- Born: 28 February 1963 (age 63) United Kingdom
- Education: Imperial College London
- Occupation: Motor racing engineer
- Years active: 1990-present
- Employer: Racing Bulls
- Known for: Formula One Engineer
- Title: Chief Technical Officer

= Tim Goss =

British automotive engineer

Tim Goss (born 28 February 1963), is a British motor racing engineer, and Chief Technical Officer of the RB Formula One Team.

==Career==
Goss graduated from Imperial College London, where he also completed postgraduate studies specialising in ignition of turbocharged engines. Goss then joined Cosworth in 1986.

Goss joined McLaren in 1990, becoming the engineer in charge of engine installation design. He was then appointed assistant race engineer to Mika Häkkinen, and then became chief test team engineer. After working as head of vehicle dynamics, he then worked as chief powertrain engineer – a role in which he oversaw the introduction of the sport's first-ever seamless-shift gearbox in 2005.

In 2005, Goss was appointed Chief Engineer for the McLaren MP4-21 and led the engineering design team of the Adrian Newey designed 2006 car. After a few races it soon became clear that it was not as competitive as its predecessor, the MP4-20, despite an apparent improvement in reliability.

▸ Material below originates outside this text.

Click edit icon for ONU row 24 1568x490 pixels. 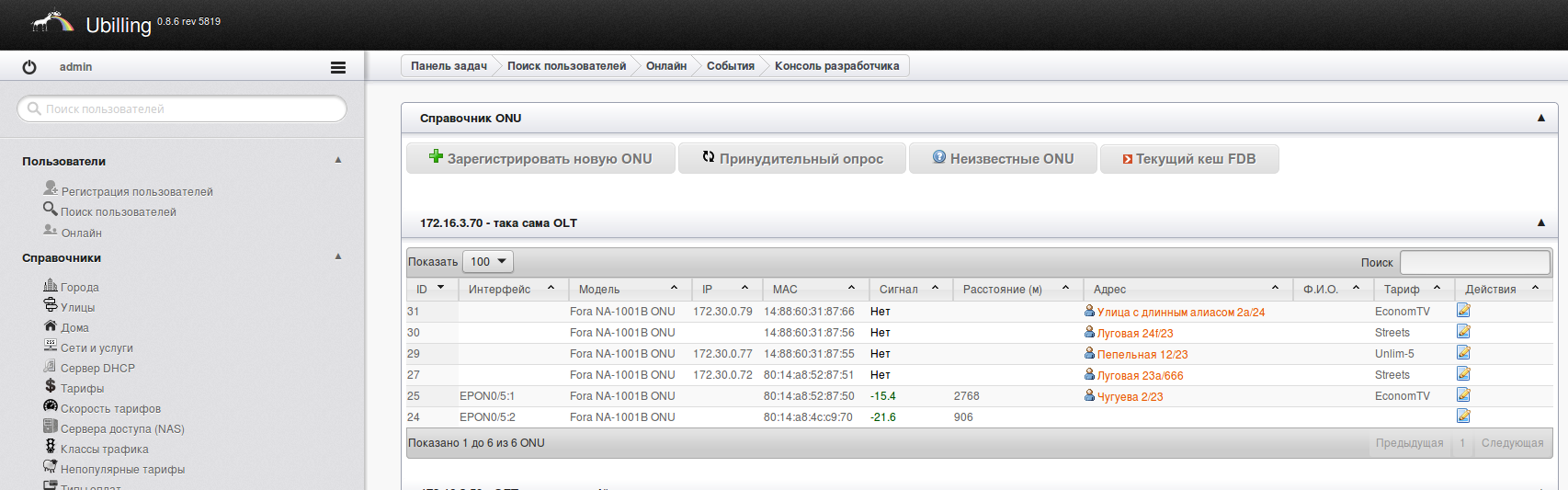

McLaren did not win a race all season, for the first time since 1996.

Goss was appointed Director of Engineering in January 2011. In February 2013, after McLaren confirmed the departure of Paddy Lowe to Mercedes F1 effective for the 2014 season, Goss was appointed Technical Director. He held the position of technical director until 2018 when he was removed from that post and replaced by James Key.

On 18 January 2023, Goss was appointed the FIA Single-Seater Technical Director, replacing Nikolas Tombazis who became Single-Seater Director.

In January 2024, Goss joined RB Formula One Team as Chief Technical Officer.